«Un soldato deve rispettare gli ordini». Storia di Hiroo Onoda, l’ultimo soldato fantasma

«L’ordine di spiare i soldati americani e sabotarli è revocato. Deponi le armi, sei dispensato dal giuramento di combattere fino alla morte». La scoperta della resa del Giappone lasciò sgomento e inizialmente incredulo il tenente Hiroo Onoda. Quando si rese conto che era vero, scoppiò in un pianto a dirotto. Ma non era il 1945, bensì il 1974. A impartirgli l’ordine, direttamente nella giungla filippina, sull’isola di Lubang (cento chilometri al largo di Manila), era arrivato dal Giappone il suo diretto superiore, diventato nel frattempo un libraio, il maggiore Yoshimi Taniguchi. Non c’era nessun altro a cui egli voleva credere. «Improvvisamente tutto divenne scuro», ha raccontato nella sua autobiografia Onoda, che all’epoca aveva 52 anni. «Dentro di me si scatenò una tempesta.

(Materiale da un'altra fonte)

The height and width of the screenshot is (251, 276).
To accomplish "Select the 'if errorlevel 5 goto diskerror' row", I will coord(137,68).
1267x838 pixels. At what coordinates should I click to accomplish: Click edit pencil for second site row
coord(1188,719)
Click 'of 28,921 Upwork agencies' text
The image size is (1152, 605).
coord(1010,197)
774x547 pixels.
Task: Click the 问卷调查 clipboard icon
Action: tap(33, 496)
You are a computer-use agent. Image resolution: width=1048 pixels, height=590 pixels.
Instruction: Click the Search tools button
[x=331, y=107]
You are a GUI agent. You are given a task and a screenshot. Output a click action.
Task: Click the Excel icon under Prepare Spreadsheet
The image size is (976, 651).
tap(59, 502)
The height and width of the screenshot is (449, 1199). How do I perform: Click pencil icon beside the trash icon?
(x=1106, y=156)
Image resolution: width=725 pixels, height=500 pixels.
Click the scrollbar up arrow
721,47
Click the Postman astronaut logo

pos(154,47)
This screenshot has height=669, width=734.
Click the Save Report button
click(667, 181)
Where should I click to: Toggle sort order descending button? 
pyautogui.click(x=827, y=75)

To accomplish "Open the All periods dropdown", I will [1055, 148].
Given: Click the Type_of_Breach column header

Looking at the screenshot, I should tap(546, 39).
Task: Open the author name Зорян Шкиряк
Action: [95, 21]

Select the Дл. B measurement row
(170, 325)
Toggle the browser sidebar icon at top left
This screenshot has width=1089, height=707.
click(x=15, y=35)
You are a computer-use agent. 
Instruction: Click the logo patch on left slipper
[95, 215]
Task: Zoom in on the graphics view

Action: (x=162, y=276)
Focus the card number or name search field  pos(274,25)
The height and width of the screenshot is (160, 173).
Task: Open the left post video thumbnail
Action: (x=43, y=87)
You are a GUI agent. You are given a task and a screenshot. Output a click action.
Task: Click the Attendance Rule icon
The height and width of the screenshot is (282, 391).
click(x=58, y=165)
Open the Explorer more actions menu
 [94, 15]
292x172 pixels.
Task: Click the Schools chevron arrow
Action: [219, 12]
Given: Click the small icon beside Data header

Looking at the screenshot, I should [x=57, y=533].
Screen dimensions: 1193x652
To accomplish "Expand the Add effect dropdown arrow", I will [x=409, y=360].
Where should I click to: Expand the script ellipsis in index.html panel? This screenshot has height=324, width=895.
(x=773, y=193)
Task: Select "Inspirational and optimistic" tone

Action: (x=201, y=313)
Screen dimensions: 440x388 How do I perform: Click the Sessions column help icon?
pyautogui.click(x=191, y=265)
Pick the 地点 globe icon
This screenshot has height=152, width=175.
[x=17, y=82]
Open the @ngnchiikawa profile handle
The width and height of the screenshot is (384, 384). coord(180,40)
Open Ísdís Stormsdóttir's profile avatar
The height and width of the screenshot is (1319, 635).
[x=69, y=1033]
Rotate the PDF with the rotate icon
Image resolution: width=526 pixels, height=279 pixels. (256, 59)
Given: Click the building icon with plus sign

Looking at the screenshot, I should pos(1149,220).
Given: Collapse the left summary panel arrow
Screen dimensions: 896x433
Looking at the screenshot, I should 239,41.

Mi sono sentito uno sciocco per essere stato così teso e cauto sulla strada per venire qui. Peggio ancora, cosa avevo fatto in tutti questi anni? Gradualmente la tempesta si acquietava, e per la prima volta compresi davvero: i miei trent’anni da guerrigliero si erano bruscamente interrotti. Questa era la fine. Davvero non avrei più usato questo fucile, che avevo pulito e curato come un bambino per tutti questi anni? Davvero la guerra è cessata trent’anni fa? E allora per che cosa sono morti Shimada e Kozuka? Non sarebbe stato meglio se io fossi morti con loro?».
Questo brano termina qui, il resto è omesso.